Em maio, a Assembleia Nacional controlada pelo governo aprovou um novo plano nacional de desenvolvimento para 2025-2031 chamado “As Sete Transformações”, e afirma que países como Rússia, China e Irã, todos em desacordo com o governo Trump, ajudarão a concretizá-lo.
Dada a incerteza em relação às sanções dos EUA — que revogaram as licenças operacionais da Chevron e depois as restabeleceram no mês passado —, a cooperação com a Rússia ganha importância estratégica, já que a economia da Venezuela deve se contrair novamente este ano.
O pequeno crescimento econômico registrado nos últimos três anos não compensa a contração de mais de 70% do PIB sofrida entre 2014 e 2020, de acordo com dados do FMI. Hoje, a economia do país é uma das menores da América Latina em termos de PIB per capita.
Além dos bens de consumo, o petróleo é de longe a área mais importante em termos geopolíticos da relação bilateral, e essencial para perpetuar Maduro no poder.
Em parceria com a estatal Petróleos de Venezuela SA (PDVSA), a Rússia participa de cinco associações petrolíferas no país por meio da estatal Roszarubezhneft, que produziu cerca de 120.000 barris por dia no ano passado, de acordo com dados compilados pela Reuters.
Embora haja um claro potencial para aumentar a produção, especialistas em petróleo argumentam que a Rússia tem espaço ou desejo limitado para expandir além desse nível.
A Rússia favorece seu próprio mercado e o da China, e precisa lidar com o impacto econômico da guerra na Ucrânia.
Além do petróleo, Putin não conseguiu ajudar Maduro com dinheiro novo.
A balança comercial entre a Rússia e a Venezuela mal atingiu US$ 1,2 bilhão em 2024 — muito abaixo do que Moscou negocia com o Brasil, México, Chile e Argentina — de acordo com dados do FMI e da Alfândega Russa citados pela Transparência Venezuela, uma filial da Transparência Internacional, uma coalizão global dedicada ao combate à corrupção.
De acordo com a organização, desde 2018 até maio deste ano, a Rússia não se comprometeu publicamente com novos empréstimos ao regime de Maduro.
A Transparência Venezuela estima que, durante a era de ouro dessa relação — entre 2004 e 2018 —,
a Rússia emprestou à Venezuela um total de US$ 34 bilhões, principalmente para a compra de equipamentos militares acordados em contratos confidenciais, sem licitação.
As compras ajudaram a colocar a Venezuela entre as dez forças militares mais poderosas da América Latina.
Em última análise,
a relação atual é definida por interesses políticos comuns.
Se dependesse de Maduro, seríamos quase como uma colônia russa, porque ele precisa dessa relação, desses recursos, desse dinheiro,
disse a ativista Mercedes de Freitas, diretora da Transparencia Venezuela, à AQ.
Neste momento, a relação política é um alinhamento estratégico, mas não acho que avançar nela dependa de Maduro, mas sim da Rússia e de Putin.
Em sua viagem a Moscou no início deste ano, Maduro tentou garantir fundos e pressionou Putin para que a Venezuela entrasse no Brics, cujo banco de investimentos ele vê como uma alternativa a fontes como o FMI e o Banco Mundial.

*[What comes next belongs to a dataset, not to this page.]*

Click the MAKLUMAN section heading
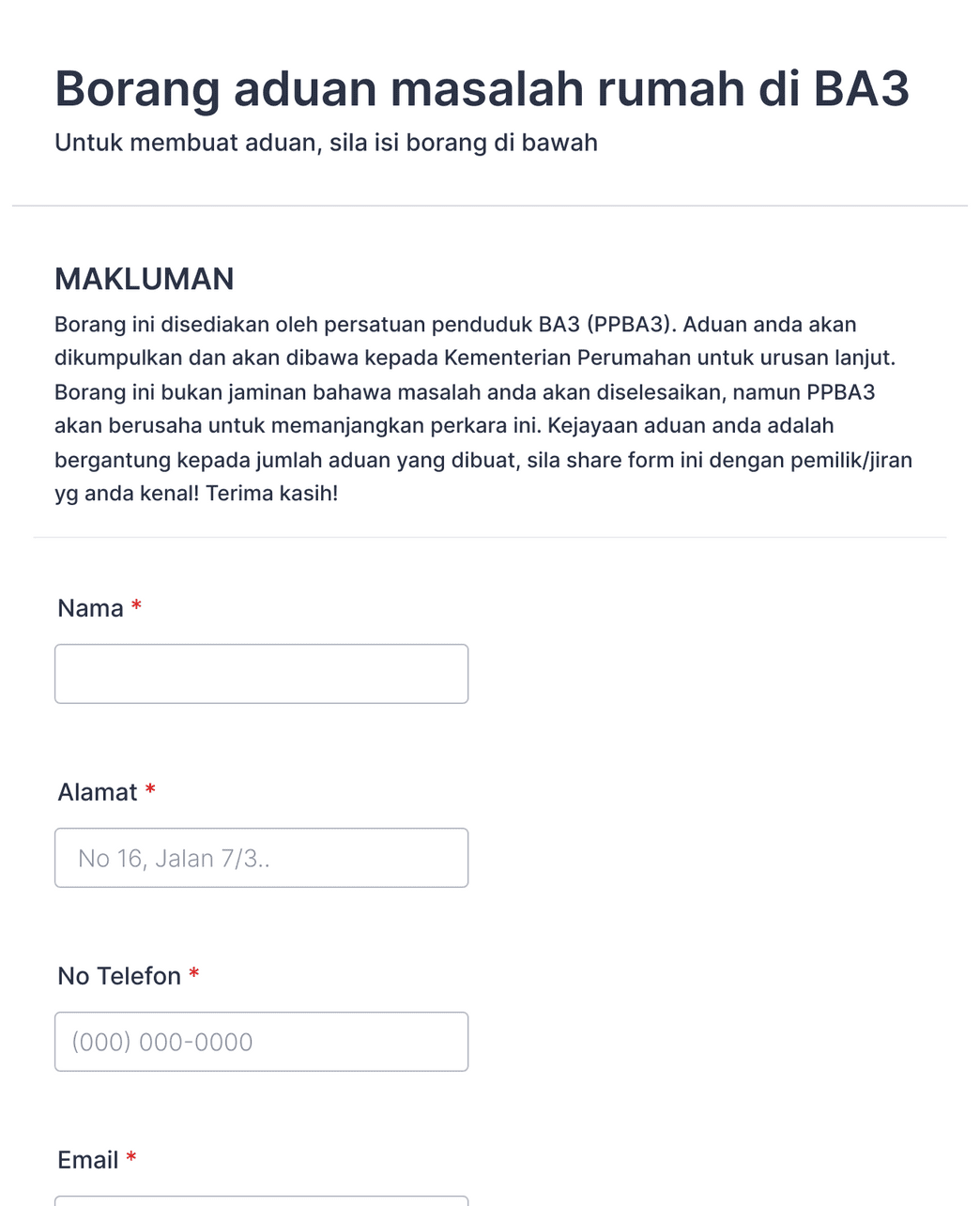Viewport: 980px width, 1206px height. pos(145,279)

No entanto, Putin “não se esforçou para incluir a Venezuela no Brics”, disse de Freitas.
Até agora, a aliança entre Maduro e Putin tem se baseado em retórica antiocidental e antiamericana.
No início deste ano, o ministro das Relações Exteriores da Rússia, Sergei Lavrov, descreveu o valor simbólico e o futuro desses laços.

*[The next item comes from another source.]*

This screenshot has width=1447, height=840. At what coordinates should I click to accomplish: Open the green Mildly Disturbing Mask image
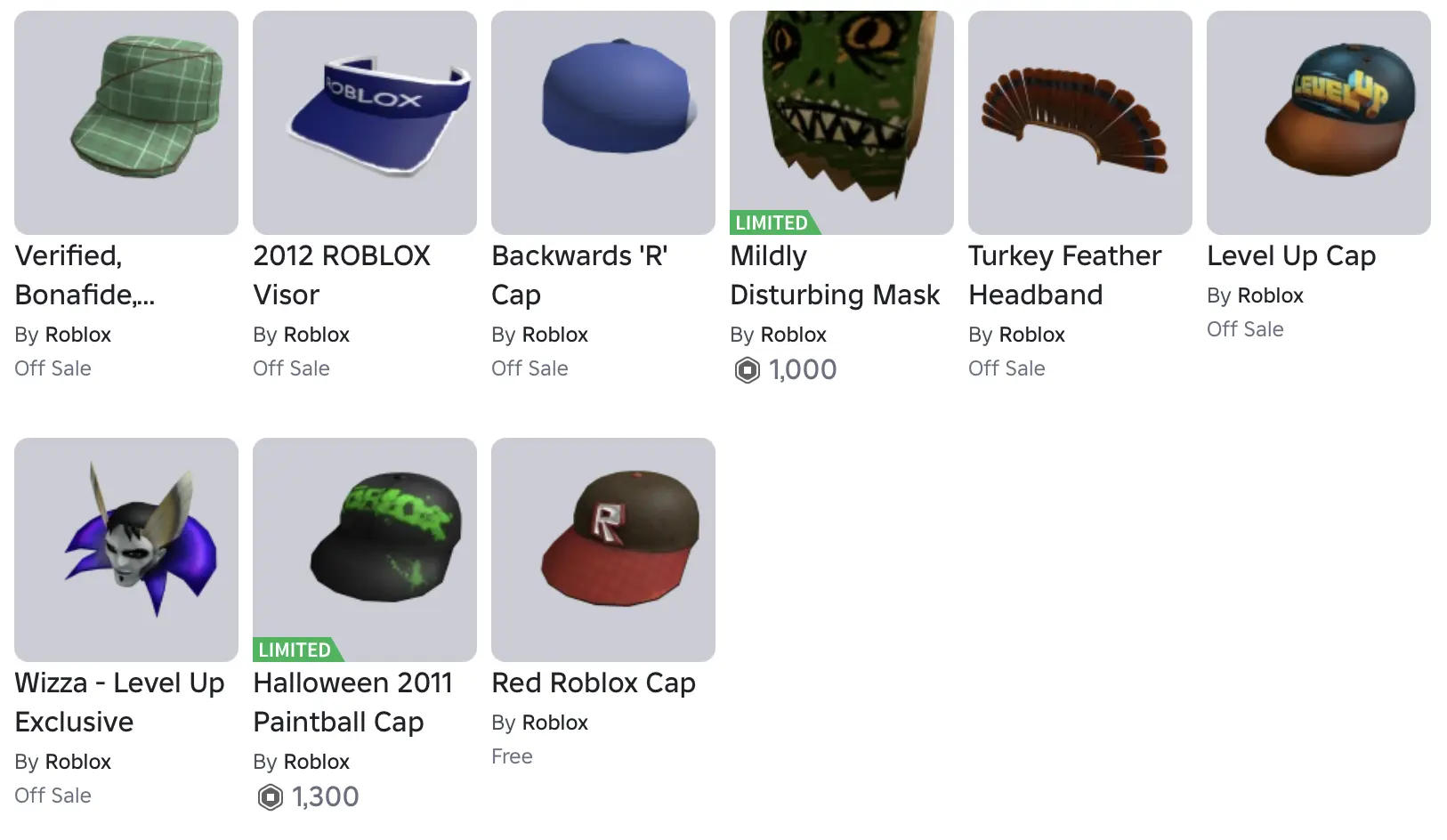coord(842,116)
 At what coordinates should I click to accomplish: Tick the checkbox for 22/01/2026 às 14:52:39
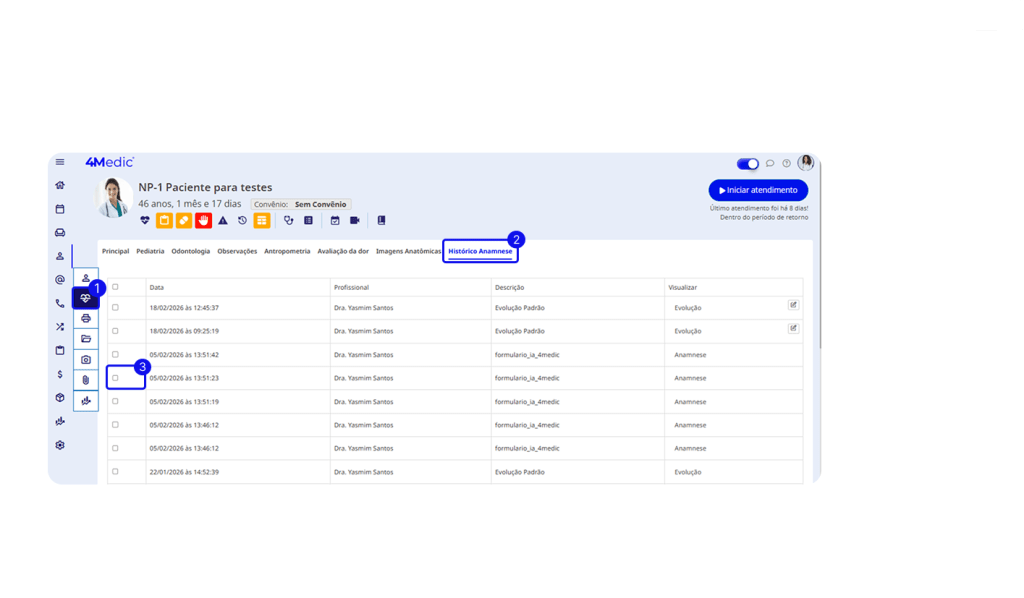[x=115, y=471]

A Venezuela é o epicentro das forças progressistas de esquerda no continente, escreveu Lavrov em um artigo para comemorar as relações diplomáticas entre os dois países.
Reconhecemos com gratidão seu apoio aos esforços da Rússia para expandir a colaboração com a região.

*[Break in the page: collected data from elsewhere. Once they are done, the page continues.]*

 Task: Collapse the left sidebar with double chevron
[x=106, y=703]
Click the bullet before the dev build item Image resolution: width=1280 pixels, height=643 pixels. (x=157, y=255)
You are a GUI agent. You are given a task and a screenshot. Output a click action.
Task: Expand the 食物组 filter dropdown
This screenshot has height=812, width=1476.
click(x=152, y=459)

Com economias enfraquecidas e pressões internas e externas crescentes, os dois países são forçados a solidificar essa relação em evolução para colher os benefícios.
Ainda é cedo para determinar se a Rússia ajudará Maduro a preservar seu regime — navegando por outro colapso econômico — e se a aliança ganhará força suficiente para capturar totalmente a atenção de Washington.